What to do:
What is needed is an exact copy of the lines in the listing below, from the one with "For every named" up to and including the one with "FAQ (1327, 32)", with no other lines.

Data excerpts:
++++++++++++++++++++

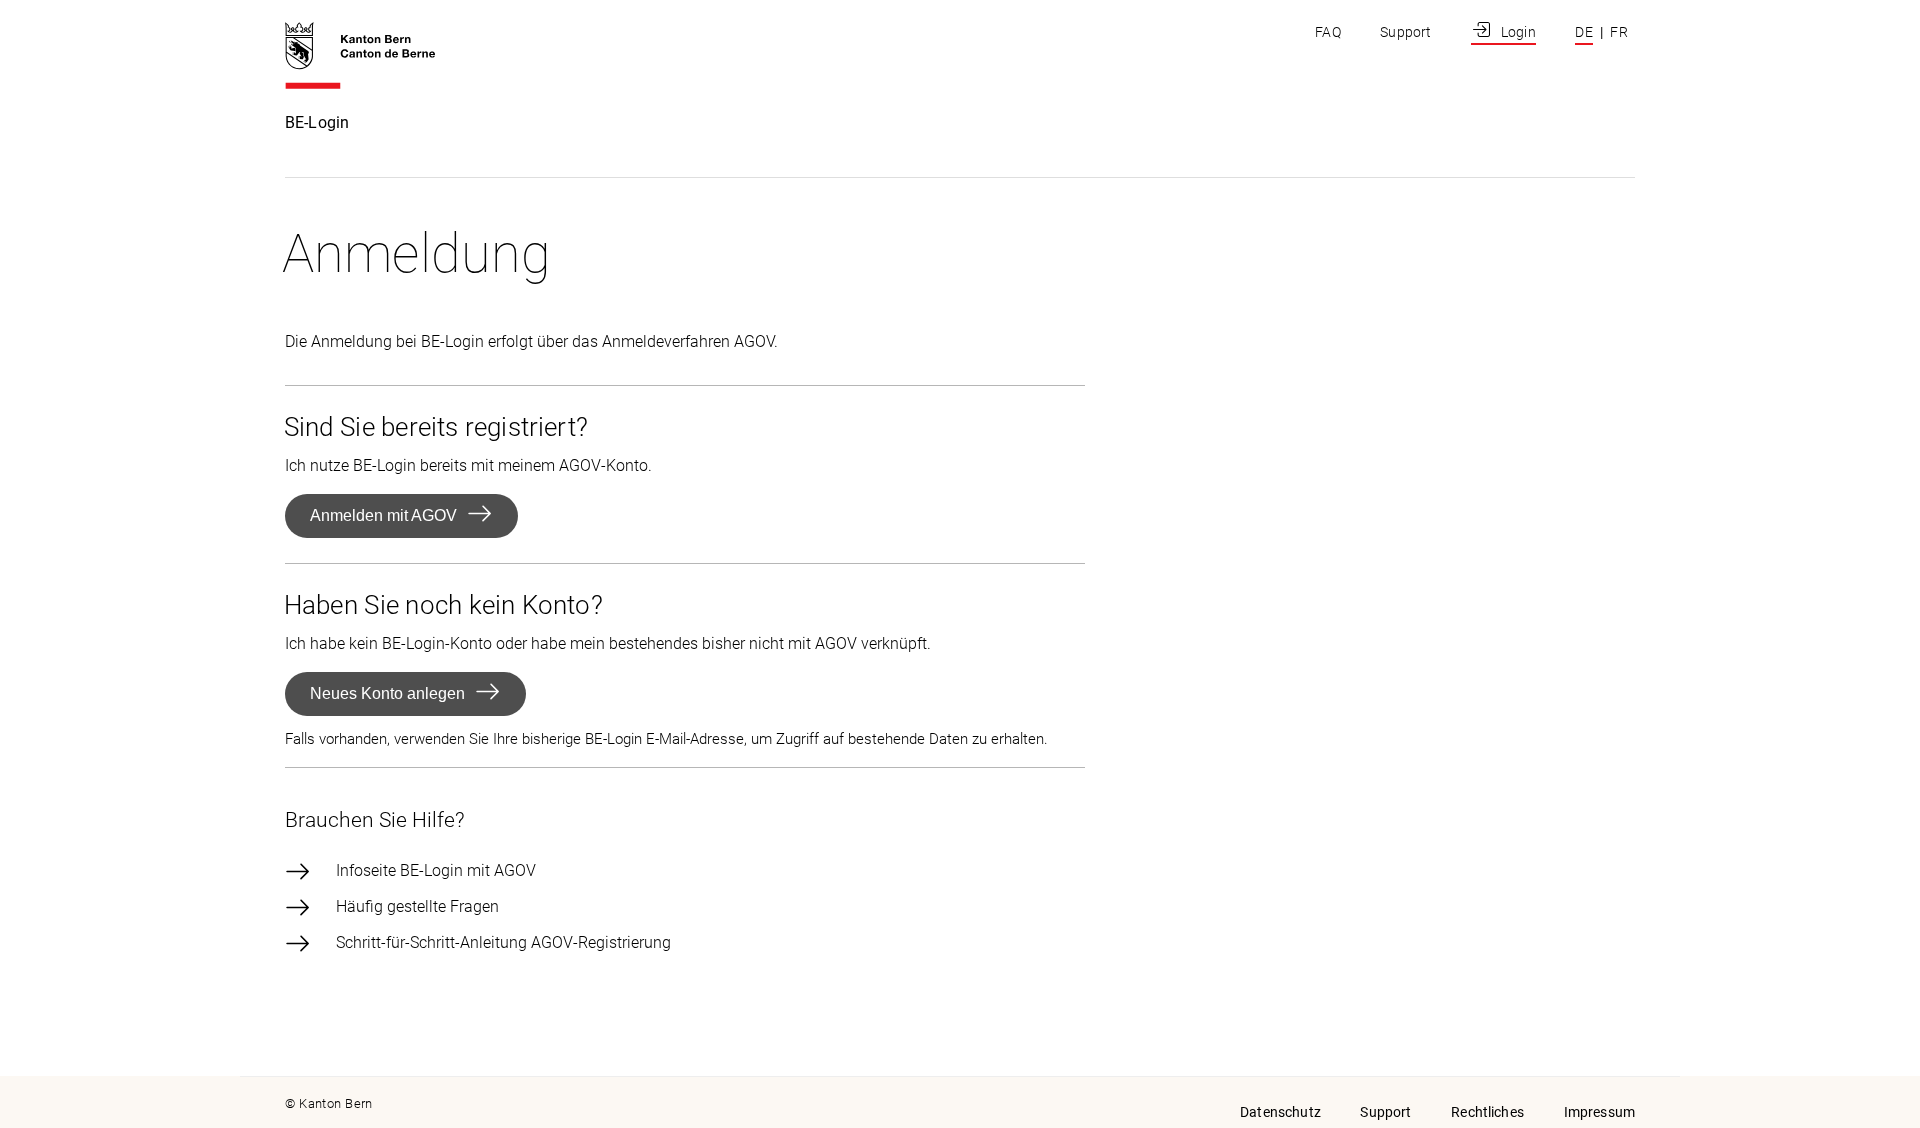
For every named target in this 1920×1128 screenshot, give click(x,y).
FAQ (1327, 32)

++++++++++++++++++++

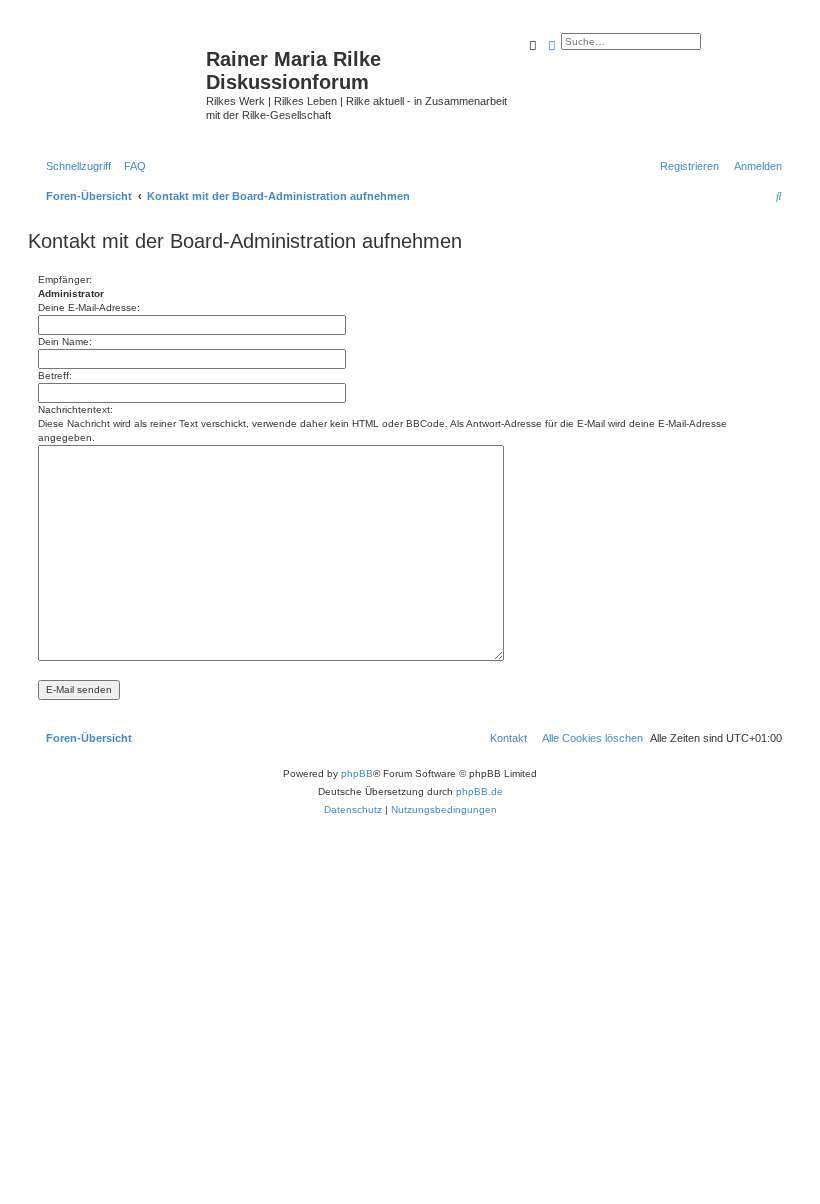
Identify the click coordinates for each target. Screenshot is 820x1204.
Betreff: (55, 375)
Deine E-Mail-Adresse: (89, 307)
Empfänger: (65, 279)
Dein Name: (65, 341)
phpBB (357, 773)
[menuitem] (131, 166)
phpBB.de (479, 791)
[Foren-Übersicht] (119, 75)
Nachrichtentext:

++++++++++++++++++++

Answer space:
For every named target in this 1920×1128 screenshot, give click(x,y).
FAQ (1327, 32)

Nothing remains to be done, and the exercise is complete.